BigFAT – Backward compatible FAT extension for unlimited file size

BigFAT – Backward compatible FAT extension for unlimited file size(segger.com)

196 points by FrankSansC 3 years ago | 106 comments

mort96 3 years ago |

I like the idea. Making it backwards compatible with FAT means that, in principle, regular FAT filesystem implementations could be transparently changed to support big fat files (hehe) transparently.

However, reading the spec, it doesn't look fully backwards compatible? It seems like there are file structures which are possible to represent in FAT which aren't possible to represent in BigFAT. In FAT, I could have a 4GB-128kB size file called "hello.txt", and next to it, a file called "hello.txt.000.BigFAT". A FAT filesystem will show this as intended, but a BigFAT implementation will show it as one file' "hello.txt". That makes this a breaking change.

I would kind of have hoped that they had found an unused but always-zero bit in some header which could be repurposed to identify whether a file has a continuation or not, or some other clever way of ensuring that you can represent all legal FAT32 file structures.

chasil 3 years ago | |

There are so many good filesystems out there. Is it really necessary to keep dragging FAT along?

ReactOS is using btrfs, which has so many useful options that FAT will never see (zstd, xxhash, flash-aware options, snapshots, send/receive, etc.). This is positioned both for Linux and Windows.

Microsoft itself restrains ReFS to enterprise use, and btrfs offers so much more functionality. We should stop using a file system from the '80s.

kreco 3 years ago | | |

Nothing beats the simplicity of FAT.

Btrfs has a lot of bugs while being active for a long time. This is mostly related to its complexity.

If I'm going to implement a filesystem for a custom hardware I would definitely not chose btrfs.

mort96 3 years ago | | |

Camera manufacturers and SD card manufacturers can't start shipping SD cards formatted with btrfs until Windows supports it out of the box. They can start shipping SD cards formatted with FAT32 and software/firmware which reads and writes FAT32+BigFAT.

mschuster91 3 years ago | | |

> Is it really necessary to keep dragging FAT along?

Anything involving embedded and without deep pockets has no other option, FAT (sadly) still is the least common denominator. Some speak ExFAT, but not sure how good the tooling support is outside of Microsoft, and there are still patent concerns.

MisterTea 3 years ago | | |

> ReactOS is using btrfs, which has so many useful options that FAT will never see (zstd, xxhash, flash-aware options, snapshots, send/receive, etc.). This is positioned both for Linux and Windows.

I just want to transfer files on USB sticks without worrying about file size or the OS accessing it. The infuriating part is that it is 2022 and if you want to reliably and easily move files larger than 3-4GB on removable media people tell you to use proprietary MS file systems like ExFAT And NTFS. That is unacceptable.

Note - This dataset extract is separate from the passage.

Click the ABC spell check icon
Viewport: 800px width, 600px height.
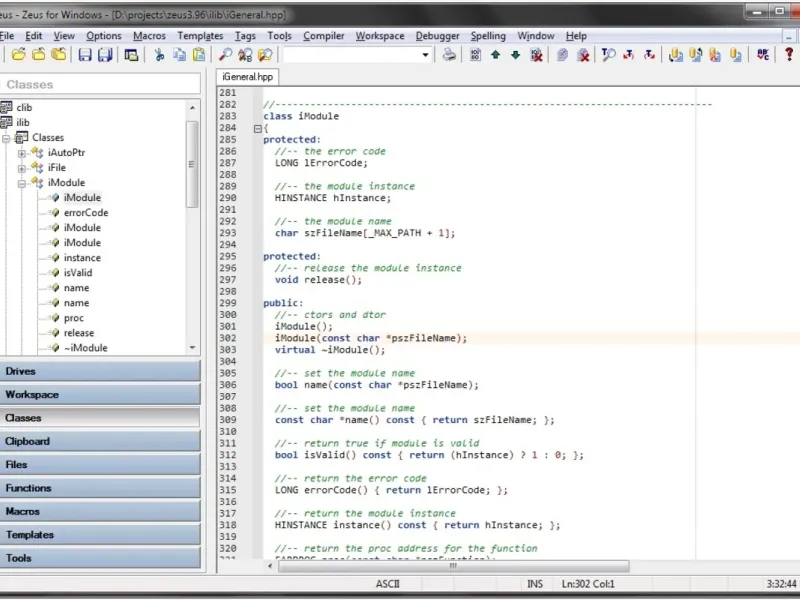click(764, 55)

We NEED a simple, portable, and freely open file system spec for removable media that handles large drives and files.

derefr 3 years ago | | |

FAT is for weak little cost-optimized embedded-microcontroller devices that write one file at a time to an SD card — which is something we're still building to this day, in the form of IoT devices. We don't really have any better option for this use-case; every newer filesystem is either non-portable, or assumes stronger hardware such that the overhead of using it on these devices would be huge.

I would note that one way to work around the cost-incentives of IoT manufacturers, would be to encourage them to externalize the storage-layer costs from the device's BOM, by focusing on getting "object-storage oriented" NAND flash controllers pushed down from enterprise to regular retail availability. That way, all the filesystem-layer smarts end up living in the SD card itself — which is sold separately. (It'd be sort of a second coming of the ancient Commodore 1540/1541 paradigm, where the disk controller presented not as block storage, but as, essentially, a single-user serial-attached NAS.)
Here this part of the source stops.